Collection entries
++++

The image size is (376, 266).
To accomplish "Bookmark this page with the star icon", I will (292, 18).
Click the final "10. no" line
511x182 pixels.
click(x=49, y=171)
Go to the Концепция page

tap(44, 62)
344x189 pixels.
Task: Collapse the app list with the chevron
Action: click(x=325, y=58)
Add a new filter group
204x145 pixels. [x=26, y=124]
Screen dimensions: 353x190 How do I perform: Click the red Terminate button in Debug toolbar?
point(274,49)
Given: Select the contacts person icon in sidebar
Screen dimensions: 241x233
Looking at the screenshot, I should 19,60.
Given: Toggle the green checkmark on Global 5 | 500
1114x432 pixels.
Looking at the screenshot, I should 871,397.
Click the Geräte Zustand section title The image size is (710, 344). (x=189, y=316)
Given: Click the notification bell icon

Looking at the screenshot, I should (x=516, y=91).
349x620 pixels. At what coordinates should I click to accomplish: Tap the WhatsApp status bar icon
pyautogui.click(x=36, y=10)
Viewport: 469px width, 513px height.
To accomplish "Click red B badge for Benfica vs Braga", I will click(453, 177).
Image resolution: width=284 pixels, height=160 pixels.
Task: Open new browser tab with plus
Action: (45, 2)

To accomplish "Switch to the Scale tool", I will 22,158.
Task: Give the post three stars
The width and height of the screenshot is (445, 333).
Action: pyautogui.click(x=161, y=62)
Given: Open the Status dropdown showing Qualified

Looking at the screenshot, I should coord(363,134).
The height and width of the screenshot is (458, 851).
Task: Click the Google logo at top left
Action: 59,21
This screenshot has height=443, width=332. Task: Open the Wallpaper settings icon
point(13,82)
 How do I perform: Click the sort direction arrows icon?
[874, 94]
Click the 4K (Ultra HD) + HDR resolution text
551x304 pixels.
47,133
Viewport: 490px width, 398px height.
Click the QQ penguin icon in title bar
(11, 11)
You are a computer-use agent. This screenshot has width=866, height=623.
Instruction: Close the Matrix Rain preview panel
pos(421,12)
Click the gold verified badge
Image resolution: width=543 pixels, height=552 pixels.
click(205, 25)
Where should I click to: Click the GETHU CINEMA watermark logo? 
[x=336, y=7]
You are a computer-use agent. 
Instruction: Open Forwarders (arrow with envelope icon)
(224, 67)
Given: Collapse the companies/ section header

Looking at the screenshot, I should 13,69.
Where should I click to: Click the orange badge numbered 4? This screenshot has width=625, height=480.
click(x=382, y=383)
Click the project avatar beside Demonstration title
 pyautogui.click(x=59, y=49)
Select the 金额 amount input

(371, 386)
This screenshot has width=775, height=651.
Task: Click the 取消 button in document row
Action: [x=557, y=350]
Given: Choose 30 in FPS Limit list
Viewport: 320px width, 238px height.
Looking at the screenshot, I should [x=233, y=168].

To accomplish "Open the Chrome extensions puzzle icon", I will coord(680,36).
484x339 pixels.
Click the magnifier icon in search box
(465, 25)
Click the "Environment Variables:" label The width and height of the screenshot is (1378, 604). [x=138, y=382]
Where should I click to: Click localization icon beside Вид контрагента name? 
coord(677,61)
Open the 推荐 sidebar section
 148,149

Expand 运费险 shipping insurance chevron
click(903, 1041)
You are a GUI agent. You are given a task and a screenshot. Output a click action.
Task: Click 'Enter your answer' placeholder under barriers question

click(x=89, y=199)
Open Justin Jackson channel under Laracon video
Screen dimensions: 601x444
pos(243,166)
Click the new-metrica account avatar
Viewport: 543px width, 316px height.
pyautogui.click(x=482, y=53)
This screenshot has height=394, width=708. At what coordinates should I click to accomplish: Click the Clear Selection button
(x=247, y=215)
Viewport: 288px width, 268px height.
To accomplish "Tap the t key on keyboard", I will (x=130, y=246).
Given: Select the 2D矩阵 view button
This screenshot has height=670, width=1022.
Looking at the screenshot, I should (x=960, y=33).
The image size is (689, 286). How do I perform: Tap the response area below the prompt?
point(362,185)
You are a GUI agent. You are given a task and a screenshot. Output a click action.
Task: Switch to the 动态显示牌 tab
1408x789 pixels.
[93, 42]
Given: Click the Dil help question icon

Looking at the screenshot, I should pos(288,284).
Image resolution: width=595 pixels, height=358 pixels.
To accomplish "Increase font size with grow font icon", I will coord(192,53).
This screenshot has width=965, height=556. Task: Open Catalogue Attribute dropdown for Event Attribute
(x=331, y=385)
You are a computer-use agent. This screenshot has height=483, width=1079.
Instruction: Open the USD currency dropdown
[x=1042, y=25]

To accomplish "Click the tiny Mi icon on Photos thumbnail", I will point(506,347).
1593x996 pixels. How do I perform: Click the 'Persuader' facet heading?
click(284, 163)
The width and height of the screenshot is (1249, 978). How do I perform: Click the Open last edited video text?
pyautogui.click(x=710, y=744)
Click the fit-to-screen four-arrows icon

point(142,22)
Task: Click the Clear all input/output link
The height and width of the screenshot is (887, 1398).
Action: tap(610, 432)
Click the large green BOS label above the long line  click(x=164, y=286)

++++

Given problem: Can you extract all of the lines above and reproduce each one verbatim?

Response to this exercise:
The image size is (376, 266).
To accomplish "Bookmark this page with the star icon", I will (292, 18).
Click the final "10. no" line
511x182 pixels.
click(x=49, y=171)
Go to the Концепция page

tap(44, 62)
344x189 pixels.
Task: Collapse the app list with the chevron
Action: click(x=325, y=58)
Add a new filter group
204x145 pixels. [x=26, y=124]
Screen dimensions: 353x190 How do I perform: Click the red Terminate button in Debug toolbar?
point(274,49)
Given: Select the contacts person icon in sidebar
Screen dimensions: 241x233
Looking at the screenshot, I should 19,60.
Given: Toggle the green checkmark on Global 5 | 500
1114x432 pixels.
Looking at the screenshot, I should 871,397.
Click the Geräte Zustand section title The image size is (710, 344). (x=189, y=316)
Given: Click the notification bell icon

Looking at the screenshot, I should (x=516, y=91).
349x620 pixels. At what coordinates should I click to accomplish: Tap the WhatsApp status bar icon
pyautogui.click(x=36, y=10)
Viewport: 469px width, 513px height.
To accomplish "Click red B badge for Benfica vs Braga", I will click(453, 177).
Image resolution: width=284 pixels, height=160 pixels.
Task: Open new browser tab with plus
Action: (45, 2)

To accomplish "Switch to the Scale tool", I will 22,158.
Task: Give the post three stars
The width and height of the screenshot is (445, 333).
Action: pyautogui.click(x=161, y=62)
Given: Open the Status dropdown showing Qualified

Looking at the screenshot, I should coord(363,134).
The height and width of the screenshot is (458, 851).
Task: Click the Google logo at top left
Action: 59,21
This screenshot has height=443, width=332. Task: Open the Wallpaper settings icon
point(13,82)
 How do I perform: Click the sort direction arrows icon?
[874, 94]
Click the 4K (Ultra HD) + HDR resolution text
551x304 pixels.
47,133
Viewport: 490px width, 398px height.
Click the QQ penguin icon in title bar
(11, 11)
You are a computer-use agent. This screenshot has width=866, height=623.
Instruction: Close the Matrix Rain preview panel
pos(421,12)
Click the gold verified badge
Image resolution: width=543 pixels, height=552 pixels.
click(205, 25)
Where should I click to: Click the GETHU CINEMA watermark logo? 
[x=336, y=7]
You are a computer-use agent. 
Instruction: Open Forwarders (arrow with envelope icon)
(224, 67)
Given: Collapse the companies/ section header

Looking at the screenshot, I should 13,69.
Where should I click to: Click the orange badge numbered 4? This screenshot has width=625, height=480.
click(x=382, y=383)
Click the project avatar beside Demonstration title
 pyautogui.click(x=59, y=49)
Select the 金额 amount input

(371, 386)
This screenshot has width=775, height=651.
Task: Click the 取消 button in document row
Action: [x=557, y=350]
Given: Choose 30 in FPS Limit list
Viewport: 320px width, 238px height.
Looking at the screenshot, I should [x=233, y=168].

To accomplish "Open the Chrome extensions puzzle icon", I will coord(680,36).
484x339 pixels.
Click the magnifier icon in search box
(465, 25)
Click the "Environment Variables:" label The width and height of the screenshot is (1378, 604). [x=138, y=382]
Where should I click to: Click localization icon beside Вид контрагента name? 
coord(677,61)
Open the 推荐 sidebar section
 148,149

Expand 运费险 shipping insurance chevron
click(903, 1041)
You are a GUI agent. You are given a task and a screenshot. Output a click action.
Task: Click 'Enter your answer' placeholder under barriers question

click(x=89, y=199)
Open Justin Jackson channel under Laracon video
Screen dimensions: 601x444
pos(243,166)
Click the new-metrica account avatar
Viewport: 543px width, 316px height.
pyautogui.click(x=482, y=53)
This screenshot has height=394, width=708. At what coordinates should I click to accomplish: Click the Clear Selection button
(x=247, y=215)
Viewport: 288px width, 268px height.
To accomplish "Tap the t key on keyboard", I will (x=130, y=246).
Given: Select the 2D矩阵 view button
This screenshot has height=670, width=1022.
Looking at the screenshot, I should (x=960, y=33).
The image size is (689, 286). How do I perform: Tap the response area below the prompt?
point(362,185)
You are a GUI agent. You are given a task and a screenshot. Output a click action.
Task: Switch to the 动态显示牌 tab
1408x789 pixels.
[93, 42]
Given: Click the Dil help question icon

Looking at the screenshot, I should pos(288,284).
Image resolution: width=595 pixels, height=358 pixels.
To accomplish "Increase font size with grow font icon", I will coord(192,53).
This screenshot has width=965, height=556. Task: Open Catalogue Attribute dropdown for Event Attribute
(x=331, y=385)
You are a computer-use agent. This screenshot has height=483, width=1079.
Instruction: Open the USD currency dropdown
[x=1042, y=25]

To accomplish "Click the tiny Mi icon on Photos thumbnail", I will point(506,347).
1593x996 pixels. How do I perform: Click the 'Persuader' facet heading?
click(284, 163)
The width and height of the screenshot is (1249, 978). How do I perform: Click the Open last edited video text?
pyautogui.click(x=710, y=744)
Click the fit-to-screen four-arrows icon

point(142,22)
Task: Click the Clear all input/output link
The height and width of the screenshot is (887, 1398).
Action: tap(610, 432)
Click the large green BOS label above the long line  click(x=164, y=286)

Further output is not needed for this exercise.